Information Combined and Mined to Reveal More than Expected

Information Combined and Mined to Reveal More than Expected

“Data mining” occurs when someone analyzes a large data set to find patterns or consolidates information about a single subject.

The harvesting of large data sets and the use of analytics clearly implicate privacy concerns. The tasks of ensuring data security and protecting privacy become harder as information is multiplied and shared ever more widely around the world. Information regarding individuals’ health, location, electricity use, and online activity is exposed to scrutiny, raising concerns about profiling, discrimination, exclusion, and loss of control.

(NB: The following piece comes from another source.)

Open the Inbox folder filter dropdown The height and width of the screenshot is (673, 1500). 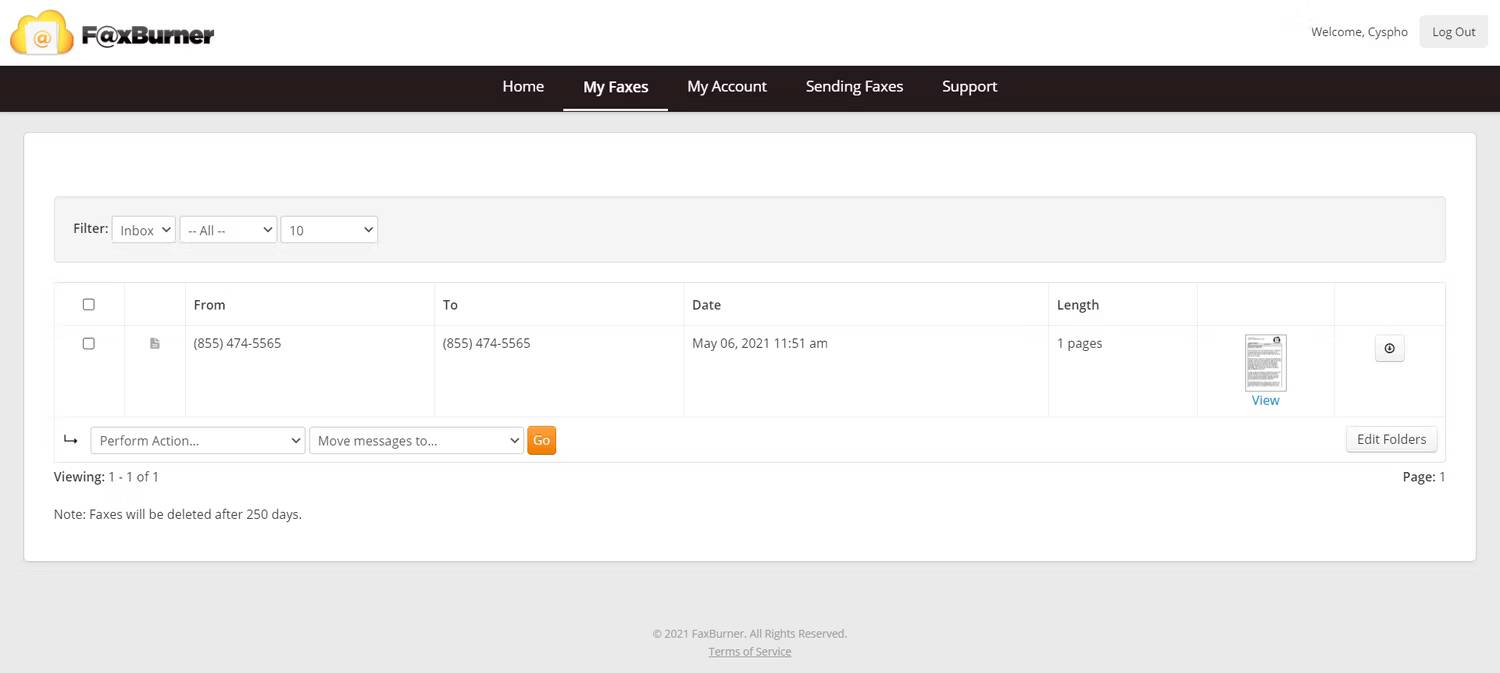tap(143, 230)
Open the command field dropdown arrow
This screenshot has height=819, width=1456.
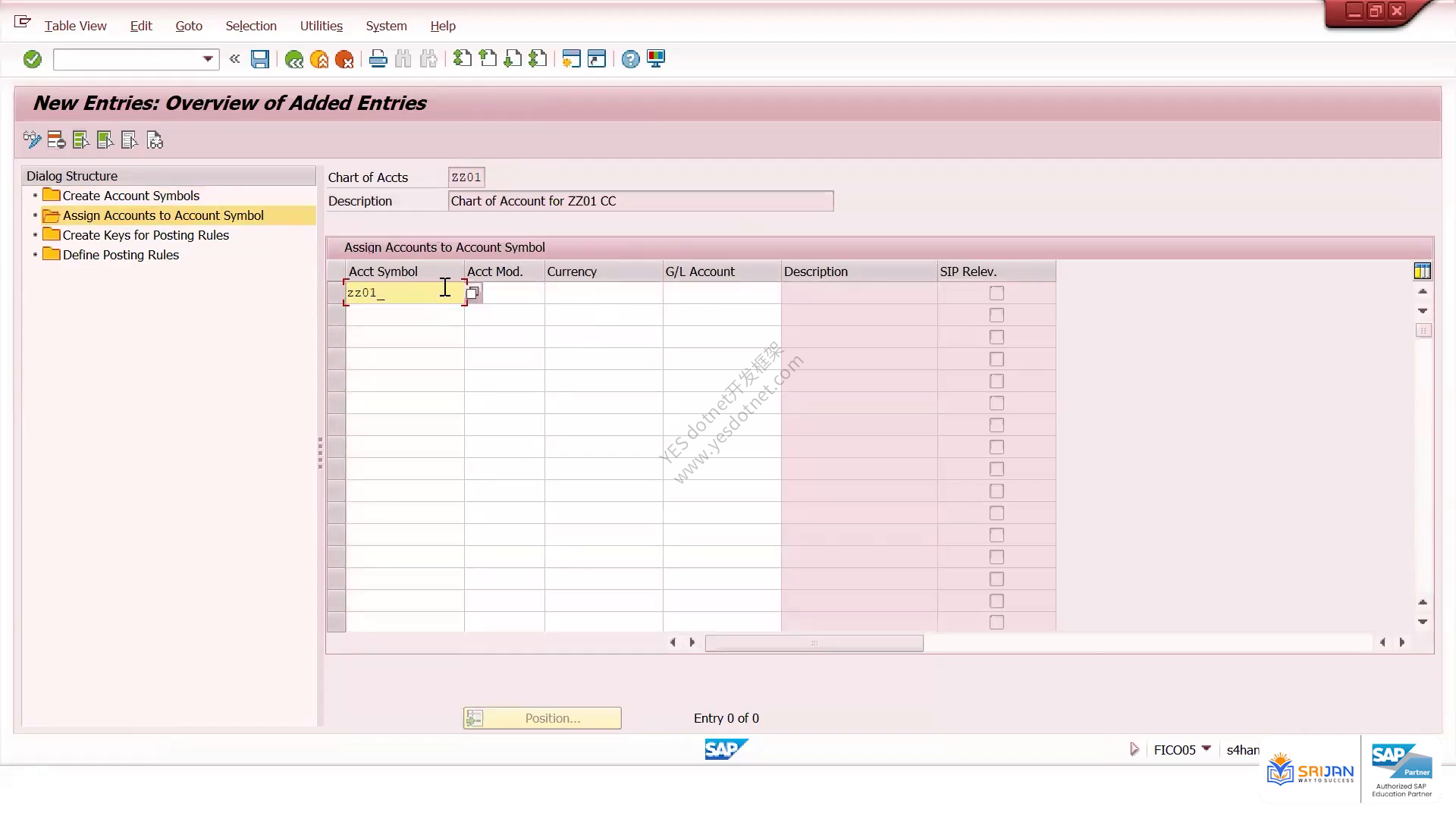208,59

-Omer Tene and Jules Polenetsky, Stanford Law Review, February 2, 2012

DESCRIPTION

“Data mining” occurs when someone analyzes a large data set to find patterns or consolidates information about a single subject. Although governments have collected personal information on a mass scale for decades, computer databases and “analytics” (i.e., the use of statistics to find interesting patterns in those databases) allows them to more easily combine huge amounts of data and scour it for sensitive information.

In the past, the government might have Jim Smith’s juvenile record stored at a local courthouse, driving record at the state licensing department, job history at the employment office, housing information at the county assessor’s office, and financial information at the IRS. Meanwhile, his bank would keep information on his credit, and he might belong to a book store rewards program that kept tabs on his purchase history. A police officer (or some other interested person) could gather this information on Mr. Smith, but it would require a great deal of time and effort. Today most of this information is stored digitally, and data mining techniques make it easy to build this kind of personal profile.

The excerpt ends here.